West Tennessee, with a mix of urban and rural communities, has been equipping itself with books and learning to repurpose books. In Memphis, a city of 628,127 residents, the Benjamin L. Hooks Central Library, which opened its doors in 2001 in a stunningly beautiful new building and has an average annual circulation of over half a million books, operates a used bookstore called “Second Editions Bookstore.” The Obion County Public Library, situated in Union City and serving a county of a little over 30,000 residents, opened a new building in 2003. Today, it has 82,000 physical items in its collections and 30,000 patrons, and it organizes an annual book sale through its Friends of the Library group. The Jackson Madison County Public Library, the “urban” leader of rural West Tennessee, serves as a model and has inspired at least one small West Tennessee library to set up a ThriftBooks program. Serving customers, finding balance between print and electronic materials, and, above all, fostering a book culture and community are the main goals of West Tennessee libraries.

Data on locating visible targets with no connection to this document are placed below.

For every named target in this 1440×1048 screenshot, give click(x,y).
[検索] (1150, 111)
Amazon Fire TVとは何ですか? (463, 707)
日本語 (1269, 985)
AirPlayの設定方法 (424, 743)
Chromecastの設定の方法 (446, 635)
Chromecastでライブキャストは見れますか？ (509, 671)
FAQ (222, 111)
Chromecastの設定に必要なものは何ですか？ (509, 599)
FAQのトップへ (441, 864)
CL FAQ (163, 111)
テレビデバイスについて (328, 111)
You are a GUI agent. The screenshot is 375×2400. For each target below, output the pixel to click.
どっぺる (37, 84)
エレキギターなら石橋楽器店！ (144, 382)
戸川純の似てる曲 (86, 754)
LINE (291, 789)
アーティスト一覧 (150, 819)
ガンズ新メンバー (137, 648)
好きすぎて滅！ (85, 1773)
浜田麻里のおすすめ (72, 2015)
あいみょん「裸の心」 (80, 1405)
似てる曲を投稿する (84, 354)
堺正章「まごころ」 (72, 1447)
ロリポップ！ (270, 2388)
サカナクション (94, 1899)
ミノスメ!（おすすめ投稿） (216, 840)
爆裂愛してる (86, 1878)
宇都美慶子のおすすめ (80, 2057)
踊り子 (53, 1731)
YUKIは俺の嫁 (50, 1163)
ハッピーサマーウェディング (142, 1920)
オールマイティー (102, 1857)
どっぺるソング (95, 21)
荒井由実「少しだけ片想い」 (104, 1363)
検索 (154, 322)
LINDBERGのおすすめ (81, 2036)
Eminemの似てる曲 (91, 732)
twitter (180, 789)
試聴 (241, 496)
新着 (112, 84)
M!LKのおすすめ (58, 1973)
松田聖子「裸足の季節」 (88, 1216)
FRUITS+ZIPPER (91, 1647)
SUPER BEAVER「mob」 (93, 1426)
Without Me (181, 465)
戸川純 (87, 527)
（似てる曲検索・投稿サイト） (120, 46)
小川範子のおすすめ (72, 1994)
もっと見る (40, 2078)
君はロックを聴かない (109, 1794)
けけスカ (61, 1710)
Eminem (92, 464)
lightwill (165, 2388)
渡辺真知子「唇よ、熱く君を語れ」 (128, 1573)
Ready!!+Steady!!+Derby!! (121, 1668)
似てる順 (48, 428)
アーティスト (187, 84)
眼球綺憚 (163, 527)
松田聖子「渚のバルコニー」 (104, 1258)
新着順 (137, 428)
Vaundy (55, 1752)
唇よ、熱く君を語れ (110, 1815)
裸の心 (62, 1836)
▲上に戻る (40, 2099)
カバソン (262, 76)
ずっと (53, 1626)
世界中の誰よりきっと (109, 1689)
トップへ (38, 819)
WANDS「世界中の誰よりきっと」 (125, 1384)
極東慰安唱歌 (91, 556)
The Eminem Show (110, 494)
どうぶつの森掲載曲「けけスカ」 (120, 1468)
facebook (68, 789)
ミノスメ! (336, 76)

The Jackson Madison County Public Library setup is not unique. Thousands of public and university libraries participate in programs with similar goals. Baker and Taylor’s Sustainable Shelves program or Better World Books erase the barriers between academic and public audience books. Some Friends of the Library groups organize book sharing with their branches or neighboring libraries. The American Library Association gives invaluable advice for libraries and individuals who wish to make book donations. Most importantly, book-repurposing services that have emerged in the new millennium were created by or appeal to young people. The multitude of book cultures that promote sustainability, literacy, and the joy of reading bodes well for the future of the book.